| AIM OF THE TASK |
Pull out each line of the listing below that contains the string "icon". Treat uppercase and lowercase as different.

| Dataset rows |
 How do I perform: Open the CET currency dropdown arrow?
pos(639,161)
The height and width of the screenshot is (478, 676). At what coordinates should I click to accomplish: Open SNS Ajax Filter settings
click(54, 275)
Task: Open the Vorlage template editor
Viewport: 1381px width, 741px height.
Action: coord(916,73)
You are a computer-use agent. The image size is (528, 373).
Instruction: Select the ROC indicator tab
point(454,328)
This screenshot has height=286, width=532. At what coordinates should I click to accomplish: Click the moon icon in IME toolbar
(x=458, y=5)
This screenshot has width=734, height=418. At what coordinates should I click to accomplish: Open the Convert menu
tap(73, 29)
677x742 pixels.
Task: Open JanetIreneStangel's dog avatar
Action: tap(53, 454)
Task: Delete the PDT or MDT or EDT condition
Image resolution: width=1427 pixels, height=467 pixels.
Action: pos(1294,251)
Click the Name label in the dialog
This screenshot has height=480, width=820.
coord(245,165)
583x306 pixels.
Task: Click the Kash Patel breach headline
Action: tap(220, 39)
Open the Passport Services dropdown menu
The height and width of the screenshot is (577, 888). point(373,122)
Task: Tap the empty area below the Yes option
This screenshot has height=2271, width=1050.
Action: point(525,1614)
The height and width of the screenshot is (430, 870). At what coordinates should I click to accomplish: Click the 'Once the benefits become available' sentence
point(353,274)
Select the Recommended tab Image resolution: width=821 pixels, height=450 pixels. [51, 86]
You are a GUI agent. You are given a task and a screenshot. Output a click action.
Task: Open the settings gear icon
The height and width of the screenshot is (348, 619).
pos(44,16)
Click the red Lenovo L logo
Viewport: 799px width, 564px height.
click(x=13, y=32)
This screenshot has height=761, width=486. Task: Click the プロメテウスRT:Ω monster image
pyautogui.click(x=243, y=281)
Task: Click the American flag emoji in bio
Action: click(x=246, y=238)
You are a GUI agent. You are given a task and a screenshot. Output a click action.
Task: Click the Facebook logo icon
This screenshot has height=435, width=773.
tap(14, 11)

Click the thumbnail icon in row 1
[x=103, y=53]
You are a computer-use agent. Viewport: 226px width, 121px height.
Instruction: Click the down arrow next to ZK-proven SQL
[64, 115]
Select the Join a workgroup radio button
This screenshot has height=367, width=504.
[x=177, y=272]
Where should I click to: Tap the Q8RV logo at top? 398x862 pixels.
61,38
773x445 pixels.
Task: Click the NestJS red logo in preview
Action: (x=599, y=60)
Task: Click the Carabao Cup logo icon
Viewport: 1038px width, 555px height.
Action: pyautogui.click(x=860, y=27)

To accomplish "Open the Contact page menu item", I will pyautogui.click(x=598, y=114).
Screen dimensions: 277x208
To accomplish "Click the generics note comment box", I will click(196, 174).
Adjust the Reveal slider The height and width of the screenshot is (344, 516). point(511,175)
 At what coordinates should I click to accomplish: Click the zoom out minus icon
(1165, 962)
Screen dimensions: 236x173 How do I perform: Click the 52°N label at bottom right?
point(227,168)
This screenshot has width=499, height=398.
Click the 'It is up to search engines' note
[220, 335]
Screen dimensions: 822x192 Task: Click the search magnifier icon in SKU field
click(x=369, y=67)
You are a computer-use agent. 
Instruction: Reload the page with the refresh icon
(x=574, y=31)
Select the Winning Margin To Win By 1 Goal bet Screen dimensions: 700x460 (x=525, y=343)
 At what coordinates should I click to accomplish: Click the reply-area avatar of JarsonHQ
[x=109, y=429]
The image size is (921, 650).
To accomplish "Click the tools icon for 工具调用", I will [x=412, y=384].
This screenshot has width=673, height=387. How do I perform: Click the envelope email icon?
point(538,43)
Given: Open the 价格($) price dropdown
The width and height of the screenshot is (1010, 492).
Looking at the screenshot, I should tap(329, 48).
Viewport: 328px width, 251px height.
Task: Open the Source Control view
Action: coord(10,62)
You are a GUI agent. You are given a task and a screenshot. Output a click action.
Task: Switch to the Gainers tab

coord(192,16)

| FINAL RESULT |
This screenshot has height=286, width=532. At what coordinates should I click to accomplish: Click the moon icon in IME toolbar
Task: Open the settings gear icon
Task: Click the Facebook logo icon
Click the thumbnail icon in row 1
Task: Click the Carabao Cup logo icon
 At what coordinates should I click to accomplish: Click the zoom out minus icon
Screen dimensions: 822x192 Task: Click the search magnifier icon in SKU field
Instruction: Reload the page with the refresh icon
To accomplish "Click the tools icon for 工具调用", I will [x=412, y=384].
This screenshot has width=673, height=387. How do I perform: Click the envelope email icon?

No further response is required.